The next day, I volunteer at a local Chabad center to cut, slice, assemble, and package tuna/cheese/chocolate spread sandwiches. This center has been making sandwiches daily for years for the many poverty-stricken families who can’t afford to send lunch with their children to school. Now they’ve added soldiers to their sandwich list, and I gather with a large group of Anglo-Israelis, Israeli-Israelis, religious and secular Jews. This is what I want to see.
But I’m greatly saddened when I glance at the wall and see the names and faces of all the young soldiers who died in combat. We make these sandwiches l’illui each beautiful neshamah. Thinking about every soldier, each victim of terror as someone’s child, perhaps someone’s spouse and parent breaks my heart. Miracles are occurring in this war; I hear stories all the time, but still, there are losses. Even one is too much. The only number of fatalities I want to hear is zero. “Today there were zero fatalities.” I can live with that.
On my next attempt to do my part, I help unpack clothing sent from America for the displaced families who’ve left their belongings in their demolished or war-torn homes. While I’m there, someone shows me a video clip of an interview between an Israeli broadcaster and a young religious woman with six children. The youngest, a ten-month-old baby, is in her arms as she talks about her tzaddik husband, a tzaddik who volunteered to fight and was subsequently killed.

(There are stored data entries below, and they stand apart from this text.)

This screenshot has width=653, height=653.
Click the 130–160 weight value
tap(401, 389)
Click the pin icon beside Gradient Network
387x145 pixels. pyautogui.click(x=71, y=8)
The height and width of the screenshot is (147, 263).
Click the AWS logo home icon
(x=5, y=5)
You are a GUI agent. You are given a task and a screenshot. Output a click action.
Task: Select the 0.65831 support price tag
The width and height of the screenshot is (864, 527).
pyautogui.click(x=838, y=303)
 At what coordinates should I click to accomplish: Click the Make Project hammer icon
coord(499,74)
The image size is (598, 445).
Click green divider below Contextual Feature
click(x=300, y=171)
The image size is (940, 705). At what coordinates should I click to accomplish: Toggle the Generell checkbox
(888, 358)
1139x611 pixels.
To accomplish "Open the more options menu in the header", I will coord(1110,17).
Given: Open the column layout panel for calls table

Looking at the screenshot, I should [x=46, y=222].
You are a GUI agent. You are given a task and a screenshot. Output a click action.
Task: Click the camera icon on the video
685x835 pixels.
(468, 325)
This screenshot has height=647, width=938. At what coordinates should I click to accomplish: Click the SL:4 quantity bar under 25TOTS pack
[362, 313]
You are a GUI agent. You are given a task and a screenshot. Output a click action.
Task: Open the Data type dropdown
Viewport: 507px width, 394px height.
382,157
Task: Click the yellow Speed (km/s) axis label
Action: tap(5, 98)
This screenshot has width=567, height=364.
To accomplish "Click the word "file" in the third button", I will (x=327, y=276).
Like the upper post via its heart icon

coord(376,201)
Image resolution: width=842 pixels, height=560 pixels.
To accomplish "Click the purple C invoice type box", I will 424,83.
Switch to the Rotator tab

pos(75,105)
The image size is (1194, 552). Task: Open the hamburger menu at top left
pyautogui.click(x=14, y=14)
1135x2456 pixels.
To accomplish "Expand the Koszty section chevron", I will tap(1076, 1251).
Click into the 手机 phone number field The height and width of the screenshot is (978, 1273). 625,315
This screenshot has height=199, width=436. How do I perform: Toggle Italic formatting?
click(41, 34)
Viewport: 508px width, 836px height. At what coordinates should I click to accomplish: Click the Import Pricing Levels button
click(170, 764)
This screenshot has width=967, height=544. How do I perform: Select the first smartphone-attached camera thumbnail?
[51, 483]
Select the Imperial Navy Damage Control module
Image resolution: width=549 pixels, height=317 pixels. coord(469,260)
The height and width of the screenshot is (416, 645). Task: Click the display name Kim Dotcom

“My husband made a cheshbon nefesh every single day,” the widow shares in the video. “I found his notebook. It says, ‘Today I got angry at my child. I will do better tomorrow. I spoke lashon hara today. I’m committing to learn two laws a day so that won’t happen again.’” In the background, we can see the recently deceased father throw a giggling toddler into the air, dancing and singing with his children. The widow speaks with love and pride, her voice breaking only slightly.
Where does this strength come from? I am so foreign to it. Doesn’t this young woman understand this is forever? She will never see her husband again in this lifetime; her children will grow up orphans. How can she have so much faith and love? I can’t understand it at all. I don’t even know why I’m watching this. I don’t want to hear any more.
Still, I witness more of this steadfast faith. I leave the apartment and wait for the bus back to town. This is not a particularly frum neighborhood, yet on a giant billboard, the length of a tall building, a neon-blue sign reads, Shema Yisrael Hashem Elokeinu Hashem Echad. A few steps away, there are posters plastered all along a busy street. Yisrael b’tach ba’Hashem, they declare. And when I leave the country a week later, another neon-blue banner proclaiming Am Yisrael Chai greets my eyes at the airport departures.
It’s normal, I know, that as days and weeks and months (lo aleinu) pass, I can’t keep up with the adrenaline of the initial moment. But coming here, I’m glad I could be with my brothers and sisters on day 100 as I was with them on day one.